_Tarea a realizar_. Según el relato de viaje sobre Melilla que figura a continuación, ¿qué tipo de avión realiza las conexiones directas hacia esa ciudad?

_Texto seleccionado_.
Pocas ciudades españolas han despertado tanta curiosidad en mí como lo hizo Melilla. Esa ciudad autónoma ubicada en algún punto del norte de la costa africana y separada de Marruecos por una valla, tan desconocida para muchos. Hacía mucho tiempo que quería visitar esta ciudad y, pese a mi insistencia, nunca encontré un compañero de viaje que se animase a acompañarme. Es por eso que he escogido Melilla como el destino ideal para inaugurar al fin mi blog de viajes, pues cumple todos los requisitos para narrar un diario de bitácoras: viaje en solitario por el norte de África (pero que es España), un lugar poco conocido y cargado de contenido.
Emprendí mi viaje desde Madrid un día de febrero. Antes de abandonar la terminal del aeropuerto, antes de volar a Melilla, el viaje ya empieza siendo “diferente”. Las conexiones directas se realizan mediante unos pequeños aviones de hélices. No puedo evitar recordar las películas antiguas en las que aparatos similares con exploradores a bordo se estrellan en alguna selva exótica. He de decir, que aunque inicialmente la sensación es diferente a la de volar en otro tipo de avión, el viaje fue cómodo y rápido. Mirando por la ventanilla pude apreciar ciudades, montañas e innumerables campos de cultivo hasta que de repente dejas atrás la península. Apenas pasa tiempo hasta atisbar la costa africana, una imagen muy diferente a la dejada atrás. Te adentras en una tierra marrón, yerma, bordeada por una costa de aguas claras. Pueblos marrones y grises salpican los montes de arena que sobrevolamos y, de repente, una gran valla rodea una ciudad que ya desde lo alto se aprecia que es diferente al resto.

_Información proporcionada_.

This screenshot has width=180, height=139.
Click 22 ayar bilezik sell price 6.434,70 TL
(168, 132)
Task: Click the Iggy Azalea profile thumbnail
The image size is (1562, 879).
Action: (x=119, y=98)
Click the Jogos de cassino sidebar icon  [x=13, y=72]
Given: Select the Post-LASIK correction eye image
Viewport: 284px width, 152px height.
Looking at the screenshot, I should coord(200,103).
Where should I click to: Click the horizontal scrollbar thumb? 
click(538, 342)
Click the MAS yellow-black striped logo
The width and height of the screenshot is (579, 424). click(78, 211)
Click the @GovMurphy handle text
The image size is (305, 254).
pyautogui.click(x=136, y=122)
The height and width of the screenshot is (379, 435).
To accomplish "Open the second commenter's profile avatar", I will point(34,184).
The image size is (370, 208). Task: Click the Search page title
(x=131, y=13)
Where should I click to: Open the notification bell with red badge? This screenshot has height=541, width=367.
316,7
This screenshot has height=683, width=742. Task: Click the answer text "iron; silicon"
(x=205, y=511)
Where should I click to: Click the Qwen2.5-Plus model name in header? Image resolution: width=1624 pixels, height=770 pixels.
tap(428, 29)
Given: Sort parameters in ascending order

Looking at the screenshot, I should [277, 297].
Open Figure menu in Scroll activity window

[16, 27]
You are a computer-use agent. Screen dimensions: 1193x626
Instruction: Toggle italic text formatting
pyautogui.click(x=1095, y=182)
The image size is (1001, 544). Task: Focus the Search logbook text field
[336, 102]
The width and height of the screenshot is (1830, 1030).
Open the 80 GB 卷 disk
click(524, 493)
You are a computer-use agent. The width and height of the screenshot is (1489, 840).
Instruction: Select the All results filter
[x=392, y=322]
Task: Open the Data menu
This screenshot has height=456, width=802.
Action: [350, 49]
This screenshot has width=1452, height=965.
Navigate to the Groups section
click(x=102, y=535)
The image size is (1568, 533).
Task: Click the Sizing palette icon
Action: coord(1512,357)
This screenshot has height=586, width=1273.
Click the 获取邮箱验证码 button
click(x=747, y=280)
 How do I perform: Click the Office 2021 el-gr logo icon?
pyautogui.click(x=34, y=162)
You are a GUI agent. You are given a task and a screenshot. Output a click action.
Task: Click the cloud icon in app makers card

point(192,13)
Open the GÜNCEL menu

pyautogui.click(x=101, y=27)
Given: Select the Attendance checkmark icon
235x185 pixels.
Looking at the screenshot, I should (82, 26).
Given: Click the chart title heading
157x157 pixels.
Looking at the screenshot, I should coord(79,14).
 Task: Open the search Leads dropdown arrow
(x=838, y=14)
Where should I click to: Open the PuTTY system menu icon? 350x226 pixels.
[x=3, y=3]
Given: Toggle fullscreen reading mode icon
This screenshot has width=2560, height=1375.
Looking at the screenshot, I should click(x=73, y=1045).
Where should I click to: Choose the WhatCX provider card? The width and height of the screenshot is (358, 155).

_Respuesta a continuación_. Unos pequeños aviones de hélices.